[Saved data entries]
________________________
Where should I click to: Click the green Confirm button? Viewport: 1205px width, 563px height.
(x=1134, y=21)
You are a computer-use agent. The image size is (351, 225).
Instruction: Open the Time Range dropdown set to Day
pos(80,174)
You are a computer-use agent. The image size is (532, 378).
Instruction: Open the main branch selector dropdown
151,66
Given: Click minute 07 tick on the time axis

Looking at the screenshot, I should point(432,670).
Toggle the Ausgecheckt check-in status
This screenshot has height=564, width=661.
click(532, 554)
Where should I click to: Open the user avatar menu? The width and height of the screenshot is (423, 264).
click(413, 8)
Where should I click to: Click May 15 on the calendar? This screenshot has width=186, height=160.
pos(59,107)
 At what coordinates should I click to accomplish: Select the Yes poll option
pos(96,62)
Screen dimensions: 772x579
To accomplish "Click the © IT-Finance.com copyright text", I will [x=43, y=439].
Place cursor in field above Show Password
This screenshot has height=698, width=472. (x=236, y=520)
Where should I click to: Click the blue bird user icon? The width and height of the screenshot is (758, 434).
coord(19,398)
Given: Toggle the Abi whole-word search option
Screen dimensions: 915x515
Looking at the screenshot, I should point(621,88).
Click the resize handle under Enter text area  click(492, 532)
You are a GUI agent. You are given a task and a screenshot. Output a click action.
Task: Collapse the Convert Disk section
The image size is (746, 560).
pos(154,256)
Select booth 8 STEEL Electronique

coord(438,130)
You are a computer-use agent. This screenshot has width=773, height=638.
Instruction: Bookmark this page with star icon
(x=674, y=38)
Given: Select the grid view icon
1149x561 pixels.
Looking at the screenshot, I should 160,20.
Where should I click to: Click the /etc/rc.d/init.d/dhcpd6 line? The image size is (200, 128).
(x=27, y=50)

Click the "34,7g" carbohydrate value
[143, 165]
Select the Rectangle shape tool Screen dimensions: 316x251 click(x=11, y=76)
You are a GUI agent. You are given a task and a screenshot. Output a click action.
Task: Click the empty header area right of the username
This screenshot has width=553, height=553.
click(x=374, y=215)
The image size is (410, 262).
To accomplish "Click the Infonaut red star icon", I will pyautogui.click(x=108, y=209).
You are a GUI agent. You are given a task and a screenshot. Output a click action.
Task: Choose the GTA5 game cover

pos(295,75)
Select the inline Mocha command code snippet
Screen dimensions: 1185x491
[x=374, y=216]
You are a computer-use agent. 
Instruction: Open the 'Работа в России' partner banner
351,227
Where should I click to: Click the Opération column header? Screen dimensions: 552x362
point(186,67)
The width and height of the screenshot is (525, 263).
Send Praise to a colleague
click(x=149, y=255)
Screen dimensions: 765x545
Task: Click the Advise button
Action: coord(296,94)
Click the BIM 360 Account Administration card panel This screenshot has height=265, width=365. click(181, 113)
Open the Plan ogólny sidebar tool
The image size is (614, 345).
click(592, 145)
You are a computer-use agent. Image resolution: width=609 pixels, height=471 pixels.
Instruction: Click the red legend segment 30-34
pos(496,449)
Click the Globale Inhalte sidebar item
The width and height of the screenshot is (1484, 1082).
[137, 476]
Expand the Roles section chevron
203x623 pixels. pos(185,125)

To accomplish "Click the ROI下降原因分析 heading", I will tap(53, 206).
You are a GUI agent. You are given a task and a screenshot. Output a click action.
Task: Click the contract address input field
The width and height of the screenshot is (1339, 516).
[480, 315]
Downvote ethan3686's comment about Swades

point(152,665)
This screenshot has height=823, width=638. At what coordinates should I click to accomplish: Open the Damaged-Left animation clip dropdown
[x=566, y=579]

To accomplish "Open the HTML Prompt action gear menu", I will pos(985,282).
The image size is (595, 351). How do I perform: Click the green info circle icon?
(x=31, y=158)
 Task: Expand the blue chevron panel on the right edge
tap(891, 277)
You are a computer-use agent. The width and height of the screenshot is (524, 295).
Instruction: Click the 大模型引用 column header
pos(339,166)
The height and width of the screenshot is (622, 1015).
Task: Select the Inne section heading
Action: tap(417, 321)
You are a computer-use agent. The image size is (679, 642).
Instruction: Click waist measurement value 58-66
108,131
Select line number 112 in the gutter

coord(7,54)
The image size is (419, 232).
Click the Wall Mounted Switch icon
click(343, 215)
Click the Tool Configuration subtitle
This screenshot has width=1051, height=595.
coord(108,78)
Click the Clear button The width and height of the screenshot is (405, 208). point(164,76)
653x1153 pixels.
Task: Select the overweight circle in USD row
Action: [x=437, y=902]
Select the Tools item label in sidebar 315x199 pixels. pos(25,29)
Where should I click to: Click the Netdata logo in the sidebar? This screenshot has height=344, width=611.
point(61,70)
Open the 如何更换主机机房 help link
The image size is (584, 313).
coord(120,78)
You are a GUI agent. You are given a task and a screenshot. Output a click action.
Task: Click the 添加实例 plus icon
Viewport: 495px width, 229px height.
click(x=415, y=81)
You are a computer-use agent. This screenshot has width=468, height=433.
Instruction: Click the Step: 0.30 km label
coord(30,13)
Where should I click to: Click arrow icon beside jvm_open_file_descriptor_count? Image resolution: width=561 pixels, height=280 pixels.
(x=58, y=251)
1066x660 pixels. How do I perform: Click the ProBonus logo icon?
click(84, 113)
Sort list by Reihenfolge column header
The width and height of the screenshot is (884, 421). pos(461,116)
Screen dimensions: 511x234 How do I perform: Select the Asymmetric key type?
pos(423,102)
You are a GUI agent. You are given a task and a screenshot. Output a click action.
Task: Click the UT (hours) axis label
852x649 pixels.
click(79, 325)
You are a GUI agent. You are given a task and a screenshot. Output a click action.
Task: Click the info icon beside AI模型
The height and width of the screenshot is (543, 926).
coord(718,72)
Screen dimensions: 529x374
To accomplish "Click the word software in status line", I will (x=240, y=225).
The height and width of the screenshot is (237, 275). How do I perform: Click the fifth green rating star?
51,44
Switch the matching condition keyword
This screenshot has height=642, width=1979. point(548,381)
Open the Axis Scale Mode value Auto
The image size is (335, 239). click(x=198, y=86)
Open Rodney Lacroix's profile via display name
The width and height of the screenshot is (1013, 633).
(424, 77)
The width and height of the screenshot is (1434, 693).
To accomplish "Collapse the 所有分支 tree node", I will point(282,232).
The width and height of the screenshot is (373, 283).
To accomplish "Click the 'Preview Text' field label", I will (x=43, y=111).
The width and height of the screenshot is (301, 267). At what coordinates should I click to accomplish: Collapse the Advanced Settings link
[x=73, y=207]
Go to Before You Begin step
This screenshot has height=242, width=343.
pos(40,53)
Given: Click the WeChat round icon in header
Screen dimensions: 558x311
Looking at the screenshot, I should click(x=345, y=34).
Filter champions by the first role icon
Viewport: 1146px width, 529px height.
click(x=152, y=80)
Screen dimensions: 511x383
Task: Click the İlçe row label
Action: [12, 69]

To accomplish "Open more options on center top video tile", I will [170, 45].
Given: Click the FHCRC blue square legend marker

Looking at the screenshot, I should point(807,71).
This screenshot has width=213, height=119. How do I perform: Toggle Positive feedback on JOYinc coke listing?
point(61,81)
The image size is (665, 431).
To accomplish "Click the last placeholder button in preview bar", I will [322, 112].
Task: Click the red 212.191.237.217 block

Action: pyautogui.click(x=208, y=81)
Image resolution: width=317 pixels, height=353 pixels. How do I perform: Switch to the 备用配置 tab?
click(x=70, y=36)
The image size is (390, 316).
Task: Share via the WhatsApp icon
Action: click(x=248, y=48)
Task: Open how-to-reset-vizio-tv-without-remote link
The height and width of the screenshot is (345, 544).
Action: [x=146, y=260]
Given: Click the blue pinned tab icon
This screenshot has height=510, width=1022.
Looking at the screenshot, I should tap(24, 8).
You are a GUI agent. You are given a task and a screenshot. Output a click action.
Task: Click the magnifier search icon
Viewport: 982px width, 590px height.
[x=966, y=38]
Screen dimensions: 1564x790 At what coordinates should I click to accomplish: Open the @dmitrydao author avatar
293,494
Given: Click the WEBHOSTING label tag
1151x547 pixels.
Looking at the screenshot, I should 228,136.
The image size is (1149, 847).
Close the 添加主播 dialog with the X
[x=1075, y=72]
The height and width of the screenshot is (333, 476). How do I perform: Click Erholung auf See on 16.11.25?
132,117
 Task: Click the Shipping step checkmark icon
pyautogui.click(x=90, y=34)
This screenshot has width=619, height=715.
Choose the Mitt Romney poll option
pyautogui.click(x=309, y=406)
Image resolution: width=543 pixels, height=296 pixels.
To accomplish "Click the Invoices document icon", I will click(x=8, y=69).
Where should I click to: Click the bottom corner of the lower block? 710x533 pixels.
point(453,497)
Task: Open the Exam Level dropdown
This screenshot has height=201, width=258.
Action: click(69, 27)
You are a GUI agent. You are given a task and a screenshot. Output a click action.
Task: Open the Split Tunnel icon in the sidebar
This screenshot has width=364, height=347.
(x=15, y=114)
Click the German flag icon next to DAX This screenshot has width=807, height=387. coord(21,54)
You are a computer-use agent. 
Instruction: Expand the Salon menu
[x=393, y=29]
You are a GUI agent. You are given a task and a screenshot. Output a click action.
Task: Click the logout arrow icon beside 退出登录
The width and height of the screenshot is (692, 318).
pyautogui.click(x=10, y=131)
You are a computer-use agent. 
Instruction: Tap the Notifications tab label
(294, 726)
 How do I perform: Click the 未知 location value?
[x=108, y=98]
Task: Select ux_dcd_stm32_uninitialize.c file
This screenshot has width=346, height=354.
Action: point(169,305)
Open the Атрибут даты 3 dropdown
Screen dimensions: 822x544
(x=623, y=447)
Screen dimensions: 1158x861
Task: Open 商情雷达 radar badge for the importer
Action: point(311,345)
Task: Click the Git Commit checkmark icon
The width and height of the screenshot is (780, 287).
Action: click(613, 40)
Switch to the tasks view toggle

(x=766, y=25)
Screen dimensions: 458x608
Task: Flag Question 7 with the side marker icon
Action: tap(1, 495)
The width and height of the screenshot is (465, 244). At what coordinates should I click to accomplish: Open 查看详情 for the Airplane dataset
________________________
Work order:
Restate exactly, and only, every line from the one that contains "Instruction: Tap the Notifications tab label" through the last line of the records.

Result of the task:
Instruction: Tap the Notifications tab label
(294, 726)
 How do I perform: Click the 未知 location value?
[x=108, y=98]
Task: Select ux_dcd_stm32_uninitialize.c file
This screenshot has width=346, height=354.
Action: point(169,305)
Open the Атрибут даты 3 dropdown
Screen dimensions: 822x544
(x=623, y=447)
Screen dimensions: 1158x861
Task: Open 商情雷达 radar badge for the importer
Action: point(311,345)
Task: Click the Git Commit checkmark icon
The width and height of the screenshot is (780, 287).
Action: click(613, 40)
Switch to the tasks view toggle

(x=766, y=25)
Screen dimensions: 458x608
Task: Flag Question 7 with the side marker icon
Action: tap(1, 495)
The width and height of the screenshot is (465, 244). At what coordinates should I click to accomplish: Open 查看详情 for the Airplane dataset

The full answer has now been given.